:: EXERCISE PROMPT ::
Between the entries holding "Check the first" and "I will 201,266.", inclusive, give those lines again with "Where should I click to" changed to "Where do I click to" and nothing else altered.

:: RECORDS PROVIDED ::
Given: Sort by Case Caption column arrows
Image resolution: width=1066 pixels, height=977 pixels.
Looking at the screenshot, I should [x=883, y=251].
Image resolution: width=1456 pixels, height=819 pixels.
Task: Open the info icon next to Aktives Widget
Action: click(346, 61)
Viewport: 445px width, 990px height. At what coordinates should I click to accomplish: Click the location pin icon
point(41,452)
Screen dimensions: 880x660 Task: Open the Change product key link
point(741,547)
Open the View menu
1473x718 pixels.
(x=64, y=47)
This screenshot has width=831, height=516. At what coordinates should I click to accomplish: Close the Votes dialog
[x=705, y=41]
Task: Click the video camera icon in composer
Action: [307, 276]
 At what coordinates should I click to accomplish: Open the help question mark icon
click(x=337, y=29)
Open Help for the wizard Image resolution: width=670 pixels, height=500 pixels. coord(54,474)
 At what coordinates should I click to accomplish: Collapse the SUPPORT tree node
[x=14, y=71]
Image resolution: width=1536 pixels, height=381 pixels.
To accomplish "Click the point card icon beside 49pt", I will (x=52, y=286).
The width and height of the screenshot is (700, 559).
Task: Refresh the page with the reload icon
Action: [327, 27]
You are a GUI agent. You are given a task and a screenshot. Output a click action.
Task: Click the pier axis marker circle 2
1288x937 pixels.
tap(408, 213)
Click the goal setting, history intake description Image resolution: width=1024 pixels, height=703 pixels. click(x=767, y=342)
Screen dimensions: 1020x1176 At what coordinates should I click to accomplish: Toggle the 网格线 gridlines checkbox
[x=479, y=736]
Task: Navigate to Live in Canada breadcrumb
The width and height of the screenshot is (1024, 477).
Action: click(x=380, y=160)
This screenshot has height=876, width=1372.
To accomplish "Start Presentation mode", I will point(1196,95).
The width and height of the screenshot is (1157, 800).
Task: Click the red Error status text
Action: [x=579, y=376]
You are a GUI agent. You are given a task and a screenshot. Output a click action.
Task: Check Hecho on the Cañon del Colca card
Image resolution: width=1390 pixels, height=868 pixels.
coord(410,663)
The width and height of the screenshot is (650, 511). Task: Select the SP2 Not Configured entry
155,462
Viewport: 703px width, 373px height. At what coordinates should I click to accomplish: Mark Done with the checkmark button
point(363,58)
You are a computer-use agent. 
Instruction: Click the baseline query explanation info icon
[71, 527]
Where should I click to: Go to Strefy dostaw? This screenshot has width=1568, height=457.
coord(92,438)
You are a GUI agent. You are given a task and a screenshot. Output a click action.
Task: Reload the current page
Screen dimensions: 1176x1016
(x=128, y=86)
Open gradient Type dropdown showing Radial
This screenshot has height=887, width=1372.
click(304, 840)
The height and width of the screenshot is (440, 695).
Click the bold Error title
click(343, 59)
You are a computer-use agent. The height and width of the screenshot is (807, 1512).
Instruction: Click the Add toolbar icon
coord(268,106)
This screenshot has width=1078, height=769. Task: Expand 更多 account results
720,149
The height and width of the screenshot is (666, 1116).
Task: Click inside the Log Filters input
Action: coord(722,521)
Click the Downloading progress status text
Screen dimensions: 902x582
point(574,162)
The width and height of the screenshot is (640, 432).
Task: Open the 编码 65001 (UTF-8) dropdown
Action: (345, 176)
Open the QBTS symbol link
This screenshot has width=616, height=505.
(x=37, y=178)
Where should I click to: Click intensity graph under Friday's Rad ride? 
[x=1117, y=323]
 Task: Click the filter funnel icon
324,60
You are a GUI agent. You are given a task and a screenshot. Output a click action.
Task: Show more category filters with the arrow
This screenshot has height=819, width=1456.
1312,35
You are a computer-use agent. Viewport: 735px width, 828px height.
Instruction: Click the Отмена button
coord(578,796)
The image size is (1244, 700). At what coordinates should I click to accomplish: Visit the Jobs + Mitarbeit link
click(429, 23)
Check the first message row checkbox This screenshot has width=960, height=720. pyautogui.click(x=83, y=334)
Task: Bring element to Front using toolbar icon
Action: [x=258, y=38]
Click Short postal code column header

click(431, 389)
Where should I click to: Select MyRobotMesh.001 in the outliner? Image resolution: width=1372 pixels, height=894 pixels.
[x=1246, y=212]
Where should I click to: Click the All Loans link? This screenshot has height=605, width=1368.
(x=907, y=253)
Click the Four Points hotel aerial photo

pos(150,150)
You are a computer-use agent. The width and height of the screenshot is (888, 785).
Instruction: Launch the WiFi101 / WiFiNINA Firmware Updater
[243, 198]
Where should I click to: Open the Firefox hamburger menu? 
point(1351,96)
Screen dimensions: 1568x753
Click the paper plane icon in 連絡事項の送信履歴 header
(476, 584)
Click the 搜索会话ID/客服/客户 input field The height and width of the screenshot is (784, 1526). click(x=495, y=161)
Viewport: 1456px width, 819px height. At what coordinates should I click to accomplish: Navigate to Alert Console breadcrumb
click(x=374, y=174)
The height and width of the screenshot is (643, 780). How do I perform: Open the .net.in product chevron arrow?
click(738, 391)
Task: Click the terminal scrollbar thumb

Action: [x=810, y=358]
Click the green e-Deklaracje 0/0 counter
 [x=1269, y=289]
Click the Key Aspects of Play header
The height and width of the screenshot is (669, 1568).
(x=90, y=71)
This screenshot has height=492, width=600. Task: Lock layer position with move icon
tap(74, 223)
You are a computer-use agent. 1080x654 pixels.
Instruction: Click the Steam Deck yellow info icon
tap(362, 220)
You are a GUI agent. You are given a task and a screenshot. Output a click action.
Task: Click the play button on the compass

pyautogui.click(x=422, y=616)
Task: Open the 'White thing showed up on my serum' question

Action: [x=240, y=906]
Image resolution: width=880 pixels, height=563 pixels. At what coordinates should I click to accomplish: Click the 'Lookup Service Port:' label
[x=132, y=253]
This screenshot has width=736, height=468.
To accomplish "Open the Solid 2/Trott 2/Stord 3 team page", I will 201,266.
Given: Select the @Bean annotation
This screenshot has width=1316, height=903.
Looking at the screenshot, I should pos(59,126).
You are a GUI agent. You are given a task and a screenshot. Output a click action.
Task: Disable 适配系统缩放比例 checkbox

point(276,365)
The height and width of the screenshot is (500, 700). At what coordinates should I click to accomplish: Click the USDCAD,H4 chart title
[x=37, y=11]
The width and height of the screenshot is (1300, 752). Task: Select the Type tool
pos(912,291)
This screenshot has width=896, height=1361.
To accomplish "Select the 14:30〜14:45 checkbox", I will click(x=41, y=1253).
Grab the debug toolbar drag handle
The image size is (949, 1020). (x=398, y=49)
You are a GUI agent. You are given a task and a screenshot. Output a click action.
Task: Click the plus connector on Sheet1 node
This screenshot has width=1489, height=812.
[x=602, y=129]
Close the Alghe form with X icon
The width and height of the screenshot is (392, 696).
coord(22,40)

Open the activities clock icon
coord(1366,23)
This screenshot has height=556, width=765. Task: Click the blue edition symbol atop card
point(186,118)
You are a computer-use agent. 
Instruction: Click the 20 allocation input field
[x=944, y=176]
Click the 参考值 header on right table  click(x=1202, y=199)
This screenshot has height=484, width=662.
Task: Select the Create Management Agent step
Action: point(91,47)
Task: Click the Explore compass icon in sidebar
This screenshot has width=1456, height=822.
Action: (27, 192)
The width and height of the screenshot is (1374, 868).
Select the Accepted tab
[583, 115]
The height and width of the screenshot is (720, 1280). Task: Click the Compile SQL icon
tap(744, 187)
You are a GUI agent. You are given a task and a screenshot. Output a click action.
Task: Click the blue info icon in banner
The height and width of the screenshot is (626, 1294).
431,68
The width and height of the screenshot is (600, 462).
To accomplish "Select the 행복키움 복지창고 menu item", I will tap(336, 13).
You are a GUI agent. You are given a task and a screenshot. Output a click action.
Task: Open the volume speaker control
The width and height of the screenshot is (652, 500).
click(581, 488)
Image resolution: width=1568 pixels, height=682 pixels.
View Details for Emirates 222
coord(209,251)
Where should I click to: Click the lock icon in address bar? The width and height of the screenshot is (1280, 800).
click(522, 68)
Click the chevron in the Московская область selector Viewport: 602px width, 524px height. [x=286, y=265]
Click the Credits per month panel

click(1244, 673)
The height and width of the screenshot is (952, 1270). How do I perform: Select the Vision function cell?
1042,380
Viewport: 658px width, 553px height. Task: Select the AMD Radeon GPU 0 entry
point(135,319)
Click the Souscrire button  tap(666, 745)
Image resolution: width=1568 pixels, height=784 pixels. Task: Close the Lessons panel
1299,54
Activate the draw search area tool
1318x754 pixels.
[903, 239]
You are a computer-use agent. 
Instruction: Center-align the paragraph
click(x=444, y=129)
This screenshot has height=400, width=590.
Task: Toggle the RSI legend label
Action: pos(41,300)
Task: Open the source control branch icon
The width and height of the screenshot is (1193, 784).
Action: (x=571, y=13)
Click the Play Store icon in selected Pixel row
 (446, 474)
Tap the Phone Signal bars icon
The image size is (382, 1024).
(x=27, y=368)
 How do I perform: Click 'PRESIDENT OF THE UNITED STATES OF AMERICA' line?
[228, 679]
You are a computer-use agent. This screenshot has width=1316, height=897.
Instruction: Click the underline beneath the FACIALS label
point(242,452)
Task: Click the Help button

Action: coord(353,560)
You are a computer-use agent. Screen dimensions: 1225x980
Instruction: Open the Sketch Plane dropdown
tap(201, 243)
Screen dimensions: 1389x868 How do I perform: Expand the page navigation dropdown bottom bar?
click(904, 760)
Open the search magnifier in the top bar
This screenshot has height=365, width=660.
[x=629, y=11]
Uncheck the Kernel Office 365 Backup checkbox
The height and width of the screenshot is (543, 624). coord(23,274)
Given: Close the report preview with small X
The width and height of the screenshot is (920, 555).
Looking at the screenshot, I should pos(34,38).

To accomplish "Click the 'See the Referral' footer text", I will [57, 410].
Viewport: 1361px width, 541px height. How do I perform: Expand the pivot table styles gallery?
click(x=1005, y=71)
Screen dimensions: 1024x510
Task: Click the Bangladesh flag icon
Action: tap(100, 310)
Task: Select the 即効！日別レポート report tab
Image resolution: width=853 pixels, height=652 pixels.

:: RESPONSE BELOW ::
Check the first message row checkbox This screenshot has width=960, height=720. pyautogui.click(x=83, y=334)
Task: Bring element to Front using toolbar icon
Action: [x=258, y=38]
Click Short postal code column header

click(431, 389)
Where do I click to: Select MyRobotMesh.001 in the outliner? Image resolution: width=1372 pixels, height=894 pixels.
[x=1246, y=212]
Where do I click to: Click the All Loans link? This screenshot has height=605, width=1368.
(x=907, y=253)
Click the Four Points hotel aerial photo

pos(150,150)
You are a computer-use agent. The width and height of the screenshot is (888, 785).
Instruction: Launch the WiFi101 / WiFiNINA Firmware Updater
[243, 198]
Where do I click to: Open the Firefox hamburger menu? 
point(1351,96)
Screen dimensions: 1568x753
Click the paper plane icon in 連絡事項の送信履歴 header
(476, 584)
Click the 搜索会话ID/客服/客户 input field The height and width of the screenshot is (784, 1526). click(x=495, y=161)
Viewport: 1456px width, 819px height. At what coordinates should I click to accomplish: Navigate to Alert Console breadcrumb
click(x=374, y=174)
The height and width of the screenshot is (643, 780). How do I perform: Open the .net.in product chevron arrow?
click(738, 391)
Task: Click the terminal scrollbar thumb

Action: [x=810, y=358]
Click the green e-Deklaracje 0/0 counter
 [x=1269, y=289]
Click the Key Aspects of Play header
The height and width of the screenshot is (669, 1568).
(x=90, y=71)
This screenshot has height=492, width=600. Task: Lock layer position with move icon
tap(74, 223)
You are a computer-use agent. 1080x654 pixels.
Instruction: Click the Steam Deck yellow info icon
tap(362, 220)
You are a GUI agent. You are given a task and a screenshot. Output a click action.
Task: Click the play button on the compass

pyautogui.click(x=422, y=616)
Task: Open the 'White thing showed up on my serum' question

Action: [x=240, y=906]
Image resolution: width=880 pixels, height=563 pixels. At what coordinates should I click to accomplish: Click the 'Lookup Service Port:' label
[x=132, y=253]
This screenshot has width=736, height=468.
To accomplish "Open the Solid 2/Trott 2/Stord 3 team page", I will 201,266.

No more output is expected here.